Le metteur en scène de cette version, Marc Béland, avait quelques comptes à régler avec ce texte de Shakespeare qu’il avait défendu sur la même scène il y a 21 ans. Sa vision tout aussi sombre qu’explosive se fait le miroir d’une société ébranlée, qui retourne une image-choc, décapante. Le ton que Béland impose dans son Hamlet est résolument moderne. Tout d’abord, grâce à la nouvelle traduction et adaptation de Jean Marc Dalpé : prose mordante, humour et tragédie dosés avec justesse, coupures méticuleuses et judicieuses, Dalpé fait ici un travail fabuleux.
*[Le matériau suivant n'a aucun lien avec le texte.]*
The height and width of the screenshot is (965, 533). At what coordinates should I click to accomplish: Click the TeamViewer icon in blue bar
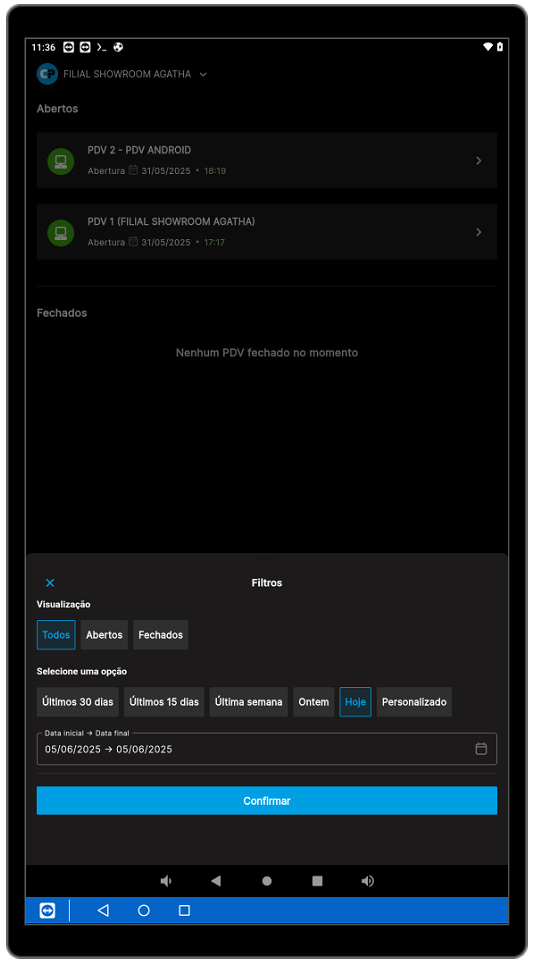47,910
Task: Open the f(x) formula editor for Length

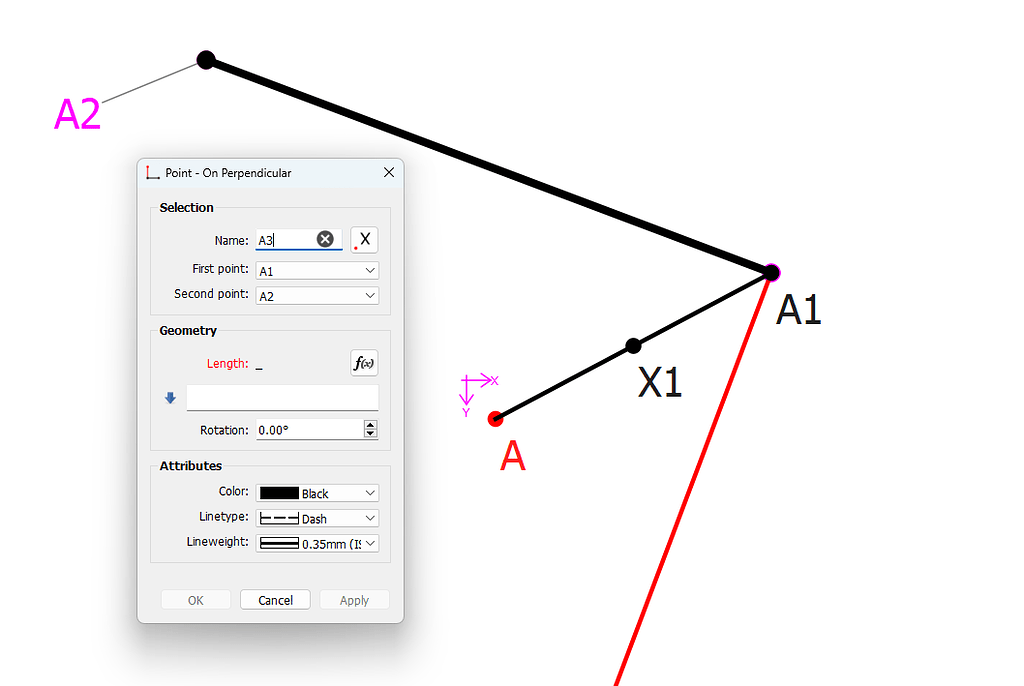Action: 364,363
Si l’histoire familiale prend le pas sur la trame politique, la religion, elle, est très présente dans le récit. Et le clin d’œil à l’importance de l’artiste («ce sont les chroniqueurs de notre époque») est savoureux. Puis, dans les costumes, qui s’inspirent ouvertement de plusieurs styles de notre époque, des vestons cravates, trench coats, costumes de type collège, jusqu’aux habits des soldats : casques militaires, plastrons, pantalons de camouflage. Béland et son équipe vont plus loin encore et échangent dagues, poignards et épées contre revolvers, mitraillettes, pistolets ; la vue de ceux-ci et les quelques coups de feu sont saisissants. Le décor dans lequel évoluent les personnages se veut épuré, vaste. Quatre colonnes, un gigantesque tapis rouge qui barre la scène en diagonale et quelques rideaux pour établir les différents emplacements où a lieu l’action composent globalement la scénographie. Cette scène, pratiquement dénudée, offre l’espace requis pour les spectaculaires éclatements et rebondissements de cette sanglante intrigue, qui, à certains moments, se regarde comme un suspense, un film noir.
Marc Béland prouve encore une fois son prodigieux talent à la direction d’acteur. Si plusieurs, dont Marie-France Lambert (en reine rappelant quelques grandes dames de la politique contemporaine, aux toilettes toujours impeccables), Félix Beaulieu-Duchesneau, Mathieu Bourguet, Jean-Marc Dalphond, Pierre-Antoine Lasnier, Widemir Normil ou Ève Pressault, pour ne nommer que ceux-là, campent les personnages sans parade superflue, mais toujours avec justesse et aplomb, Émilie Bibeau brille dans le rôle d’Ophélie, à la voix claire et chantante, sombrant doucement dans la folie ; David Savard interprète Laertes, frère d’Ophélie, avec sensibilité, amour et douleur. Richard Thériault incarne le double éthéré du roi assassiné, le spectre, à la démarche lente et à la respiration tout aussi profonde que sifflante, sans extravagance ou effets spéciaux superflus. Jean Marchand et Frédéric Blanchette jouent superbement les droits et fidèles compagnons ou serviteurs, soit, dans l’ordre, Polonius, père de Laertes et d’Ophélie, et Horatio. Alain Zouvi, qui jouait à l’époque le rôle d’Horacio, enfile cette fois-ci les habits de l’abject Claudius. Loin du meurtrier machiavélique dépeint souvent dans les différentes adaptations connues, Alain Zouvi incarne ici un roi amoureux, presque doux, et repentant, mais «prêt à être cruel pour être juste».
Benoît McGinnis porte ici tout le poids de ce drame, offrant au public une prestation époustouflante et une incarnation grandiose d’Hamlet. Orgueilleux, rebelle, arrogant, ardent, impétueux, amer, il transporte toute la hargne et la douleur du monde de la perte d’un père, d’un roi, d’une ligne de conduite, d’un repère. Errant en pleine mer de souffrance, il feint la folie pour mieux se venger, pour frapper au cœur de la perfidie et démasquer l’infâme traitrise. Le vice et le vertueux, l’ambition et la vengeance.
Rock ‘n’ roll, Hamlet? Absolument. Et dans les mains de Marc Béland, ça souffle, ça déchire. Grâce à une direction assumée, puissante, une troupe de comédiens chevronnée et passionnée, une interprétation du personnage principal d’une intensité remarquable et une certaine connivence avec le public, Hamlet est, jusqu’ici, la plus grande et belle réussite du TNM cette année.